Written tasks
1. Duplicate the passage of the rule notice below that opens with the words containing "FOR FURTHER INFORMATION" and closes with "resource locator (URL)".
2. For each statement, say yes or no as to whether it agrees with the rule notice below, and quote the deciding words: (a) The interim final rule takes effect on March 18, 2002. (b) The listed office hours end at 5:00 p.m. (c) The docket website is available 24 hours each day.

DATES: This interim final rule is effective March 18, 2002. Comments 
related to the necessary changes made to the pertinent electronic files 
in order to comply with section 508 must be received on or before April 
16, 2002. The incorporation by reference of the publication listed in 
this regulation is approved by the Director of the Office of the 
Federal Register as of March 18, 2002.

FOR FURTHER INFORMATION CONTACT: Mr. Ernest Huckaby, Office of 
Transportation Operations, Room 3408, (202) 366-9064, or Mr. Raymond 
Cuprill, Office of the Chief Counsel, Room 4230, (202) 366-0791, 
Department of Transportation, Federal Highway Administration, 400 
Seventh Street, SW., Washington, DC 20590. Office hours are from 7:45 
a.m. to 4:15 p.m., e.t., Monday through Friday, except Federal 
holidays.

SUPPLEMENTARY INFORMATION:

Electronic Access

    Internet users may access all comments received by the U.S. DOT 
Dockets, Room PL-401, by using the universal resource locator (URL) 
http://dms.dot.gov. It is available 24 hours each day, 365 days each 
year. Please follow the instructions online for more information and 
help.
    An electronic copy of this action may be downloaded using a modem 
and suitable communications software from the Government Printing 
Office's Electronic Bulletin Board Service at (202) 512-1661. Internet 
users may reach the Office of the Federal Register's home page at: 
http://www.nara.gov/fedreg and the Government Printing Office's 
database at: http://www.access.gpo.gov/nara.

Background

    The text of Revision No. 1 and the text of the 2000 Millennium 
Edition of the MUTCD with Revision No. 1 text incorporated are 
available for inspection and copying as prescribed in 49 CFR part 7 at 
the FHWA Office of Transportation Operations. Furthermore, Revision No.

Dataset excerpt
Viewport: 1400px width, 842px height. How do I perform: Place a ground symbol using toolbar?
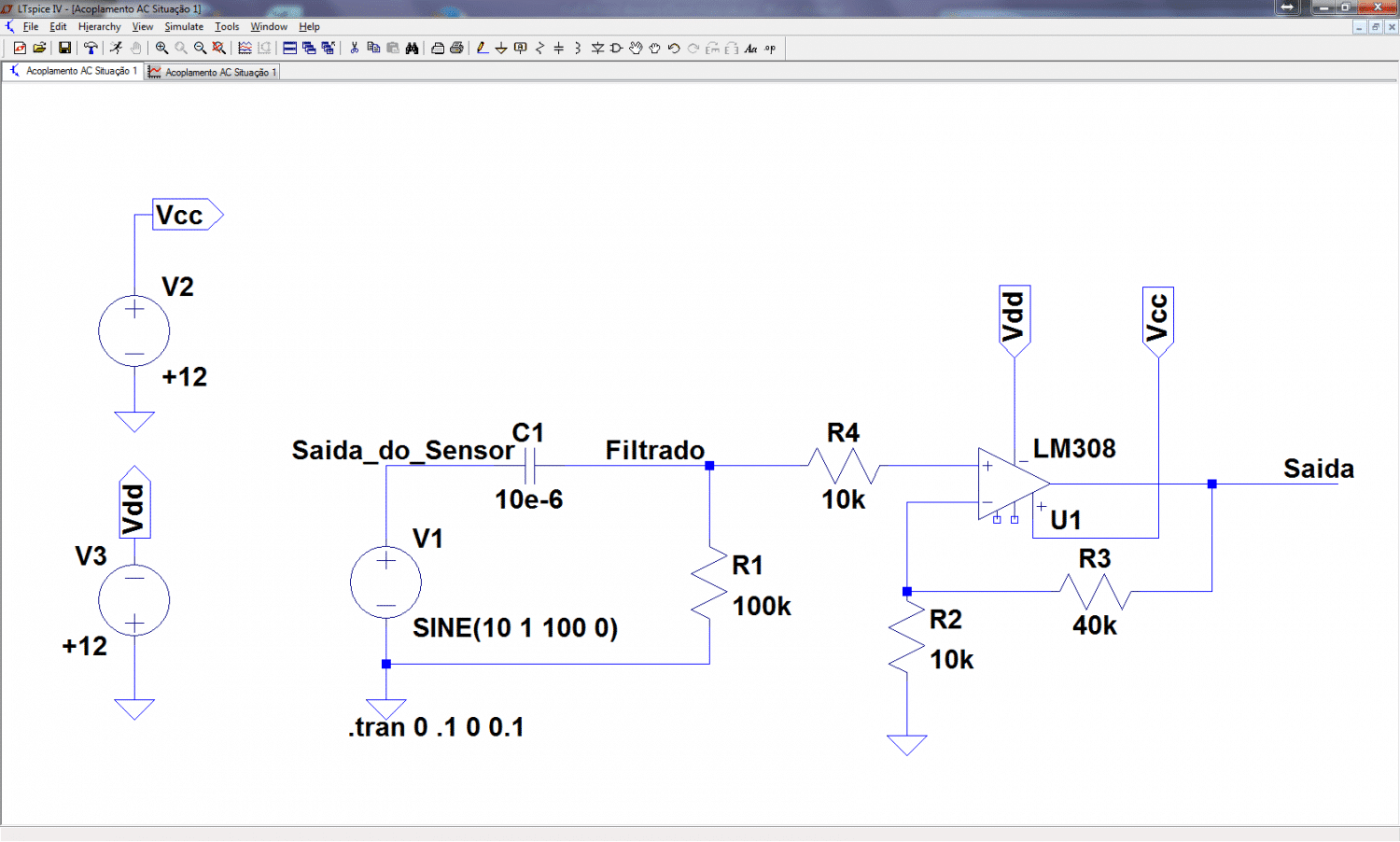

Completed exercise
1.
FOR FURTHER INFORMATION CONTACT: Mr. Ernest Huckaby, Office of 
Transportation Operations, Room 3408, (202) 366-9064, or Mr. Raymond 
Cuprill, Office of the Chief Counsel, Room 4230, (202) 366-0791, 
Department of Transportation, Federal Highway Administration, 400 
Seventh Street, SW., Washington, DC 20590. Office hours are from 7:45 
a.m. to 4:15 p.m., e.t., Monday through Friday, except Federal 
holidays.

SUPPLEMENTARY INFORMATION:

Electronic Access

    Internet users may access all comments received by the U.S. DOT 
Dockets, Room PL-401, by using the universal resource locator (URL)

2.
(a) Yes: "This interim final rule is effective March 18, 2002."
(b) No: "Office hours are from 7:45 a.m. to 4:15 p.m., e.t., Monday through Friday, except Federal holidays."
(c) Yes: "It is available 24 hours each day, 365 days each year."